I have a file listing all the files on a drive.
The format of the file is:
NumberOfSlashes:FileName:FileSize:FilePath
I got NumberOfSlashes c/o awk.
I want numeric sort on the first column, and general sort on the 4th.
Trying:
cat thefile.txt | sort -t : -k 1,1n -k 4,4
What I get is:
1: Job Search:135316:/Deskop, Iomega's, Jan 2014
1: Essentials, 2nd Release:59216:/Deskop, Iomega's, Jan 2014
1: PRINTME alias:1941900:/Deskop, Iomega's, Jan 2014
1: Specials alias:519032:/Deskop, Iomega's, Jan 2014
1:.0 Specials alias:519032:/Deskop, Iomega's, Jan 2014
1:.0.localized:0:/Deskop, Iomega's, Jan 2014
As you can see, it's sorting on col 2 for the 2nd criteria, not the 4th.

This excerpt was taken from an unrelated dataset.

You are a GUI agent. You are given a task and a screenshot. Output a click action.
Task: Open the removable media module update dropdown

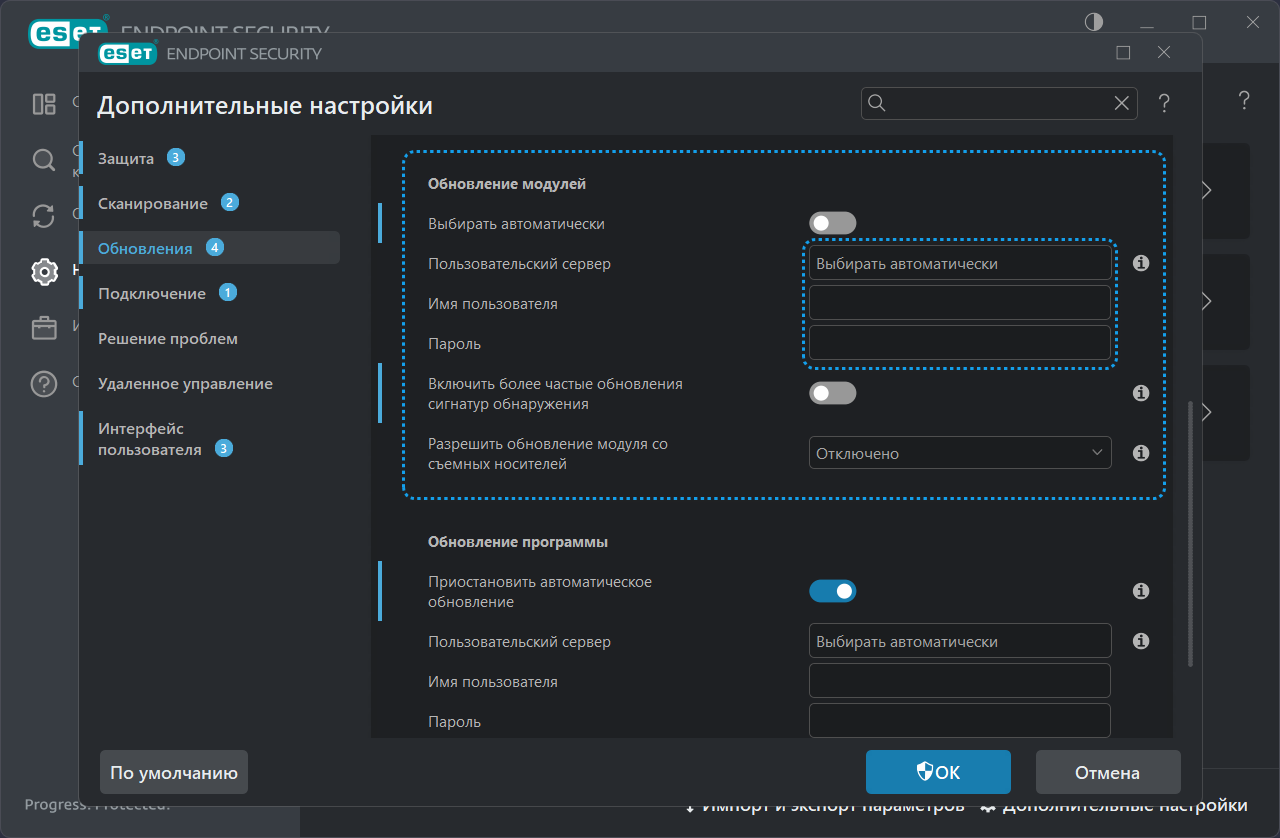(959, 453)
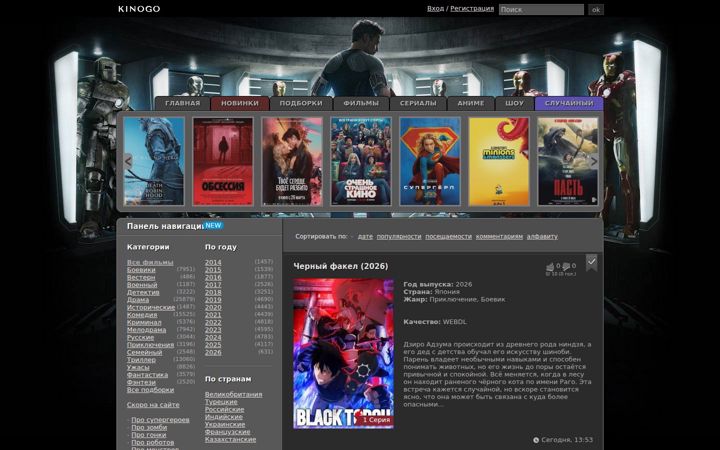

For -t I've used all of these, no diff. -t ":" -t : -t \:
I did this testing before I looked on the web, and this SHOULD work.
But it doesn't.
==================
I also tried:
cat thefile.txt | sort -t : -k 1,1n -k 4,4d
But even after I changed LC_ALL='C', like it asked, it seems to be eliminating "/" and "-" and who knows what else. The error message on this is:
sort: string comparison failed: Illegal byte sequence
sort: Set LC_ALL='C' to work around the problem.
sort: The strings compared were `LibraryMailV2AosIMAPrsmithbothellmailmboxDraftsmbox' and `LibraryMailV2AosIMAPrsmithbothellmailmboxExchange \306mbox'.
Never the less, I'm not getting the sort I want.
Any ideas?
1: Job Search:135316:/Deskop, Iomega's, Jan 2014
1: Essentials, 2nd Release:59216:/Deskop, Iomega's, Jan 2014
1: PRINTME alias:1941900:/Deskop, Iomega's, Jan 2014
1: Specials alias:519032:/Deskop, Iomega's, Jan 2014
1:.0 Specials alias:519032:/Deskop, Iomega's, Jan 2014
1:.0.localized:0:/Deskop, Iomega's, Jan 2014
Are identical in the 1st and 4th columns, so how can you say it is not sorted by them?